There are several factors, which I'll address (pun intended) in no particular order.
RAM is expensive
Sure, memory chips may be cheap, but that's not the only (or even the main) cost. Alongside the RAM itself you need extra buses, power lines, bigger memory controllers, heatsinks, &c. The RAM also takes physical space on-chip. For oomph-per-dollar, at the moment, you're better off increasing cache sizes rather than memory sizes.
Also, don't forget how power-hungry RAM is. Doubling the RAM capacity means doubling its power budget, which means either your battery life gets even worse, or you need bigger batteries. Now, you could say that the extra RAM could be powered down until it's needed, but (a) don't forget that Android currently tries to keep all the RAM full to save CPU cycles, so the software changes to support that would be very expensive, and (b) that's just giving app developers another way to screw up and run your battery down.
So, it's not as cheap as all that, and you don't want to add more RAM until you can really use it, which you can't, because of
32-bit processors
Remember how desktops and servers only started having lots of RAM when 64-bit processors became popular? That's because 32-bit processors can only have 4 GB of address space. That has to include all the RAM you want to access, plus any memory-mapped buffers for accessing other hardware and storage. By the time you count everything, it effectively limits you to accessing about 3GB of RAM.
With LPAE (the ARM equivalent of Intel's PAE) you can make that a per-process limit rather than a whole-system limit. That is, you could have 8 GB of RAM in your device, and each process could use up to 3GB of it. But that's not as useful for a phone as it is for a server, because of
Single-tasking
Unlike iOS, Android lets apps run background services, but realistically, they're not going to be doing memory-intensive operations. You don't need 2 GB of RAM to sync your email and contacts, and for more intensive background operations, the trend has been to put them in "the cloud", letting big servers handle the heavy lifting and just send the results to your screen. If you think of a smartphone and tablet as just a thin client connected to Internet services, there's no way you'd even need 1 GB of RAM. RAM demands have only grown past that because of increasing screen resolutions and the need to supply large textures to games.

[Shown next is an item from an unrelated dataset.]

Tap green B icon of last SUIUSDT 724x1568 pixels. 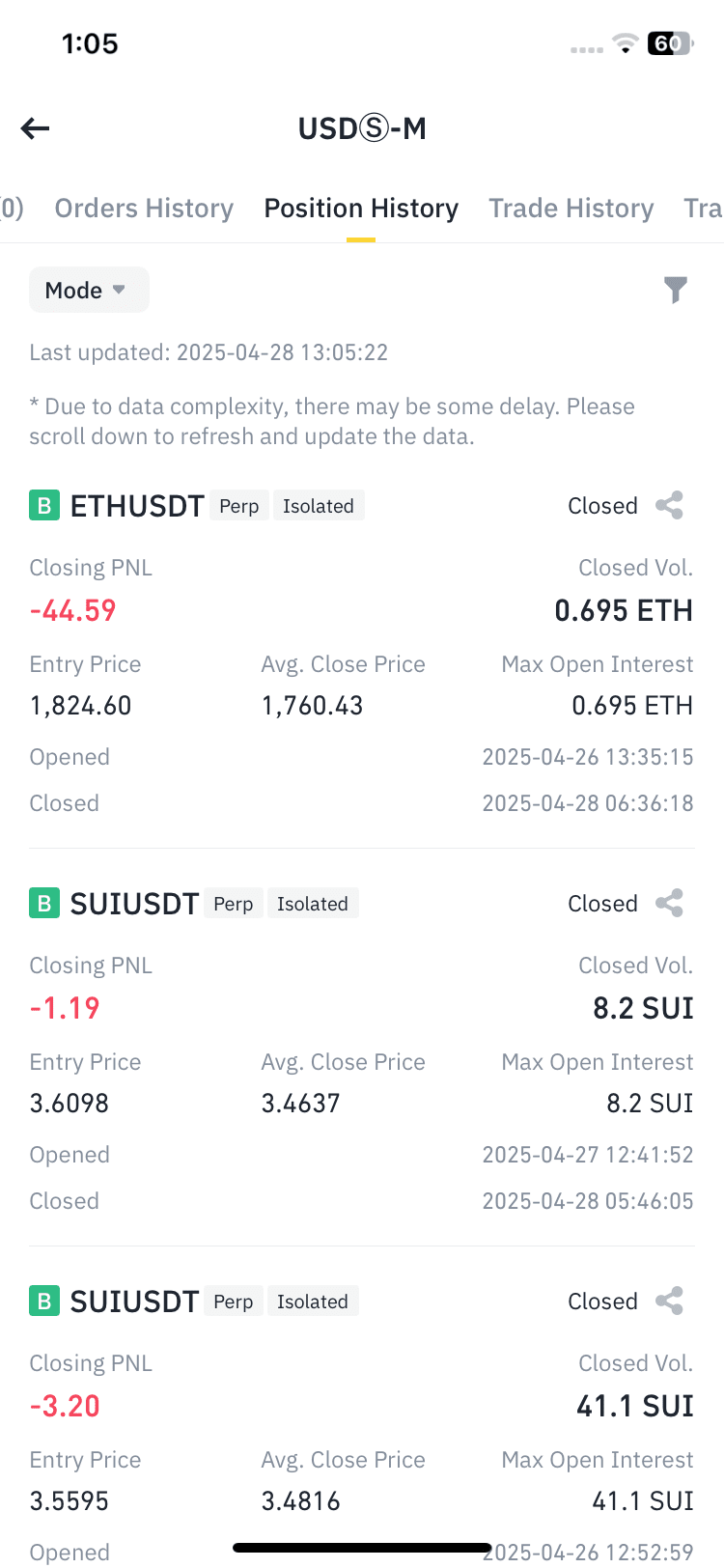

You mentioned potential for multitasking, but it's a tiny minority of users would would ever be swapping between two memory-hungry apps on a tablet or phone. Maybe a paint program and a 3D modelling app? This may be something that changes if manufacturers start bringing Android to desktops or more powerful portables, but right now RAM is not the only thing stopping people using their devices that way. Even if you are multitasking, you have
Fast non-volatile memory
Android devices have an extra advantage that means they don't need as much RAM as desktops or servers: fast non-volatile storage. You mentioned swapping to disk in your question, so don't forget that Windows has been doing this with ReadyBoost, which uses a flash drive as virtual memory (the Windows equivalent of swap space). Using flash memory as swap is actually pretty fast, especially when it's internal memory (so the system integrator can tune everything for its latency and bandwidth) rather than an arbitrary SD card.
Android already lets apps pack up their GUI state into special storage before they go away. This lets background processes take up less memory, and provides a path for Android to move that state to non-volatile memory. I'd expect to see this mechanism used a lot more cleverly in software to make the most of the RAM you already have, before manufacturers start pushing the 32-bit limit.

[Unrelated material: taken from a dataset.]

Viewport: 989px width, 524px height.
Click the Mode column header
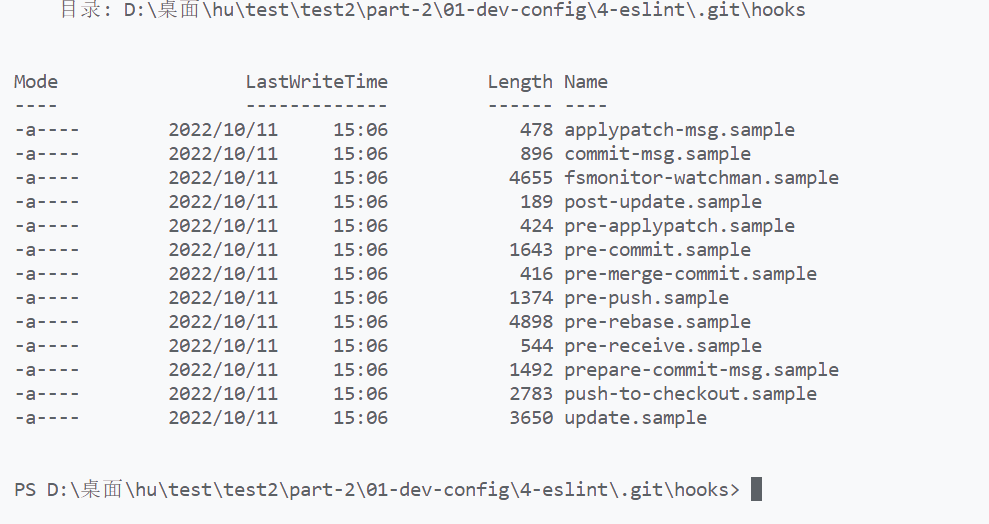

To summarise: there's no reason Android devices can't have more memory, but adding more isn't just a question of going to PC World and buying a stick of DDR. At the same time, most users won't see any benefit from the extra memory; the way Android devices are used and the way Android apps are written would have to change before they would.
If you want to replace your home server with a cheap, power-efficient ARM computer, there's no need to look to Android for that. You can get small ARM servers that run GNU/Linux, and even some mainstream NASes are easy to install a GNU/Linux distro on. You might even be able to repurpose an Android device for this (for example, Ubuntu 13.04 is supposed to run on a Nexus 7).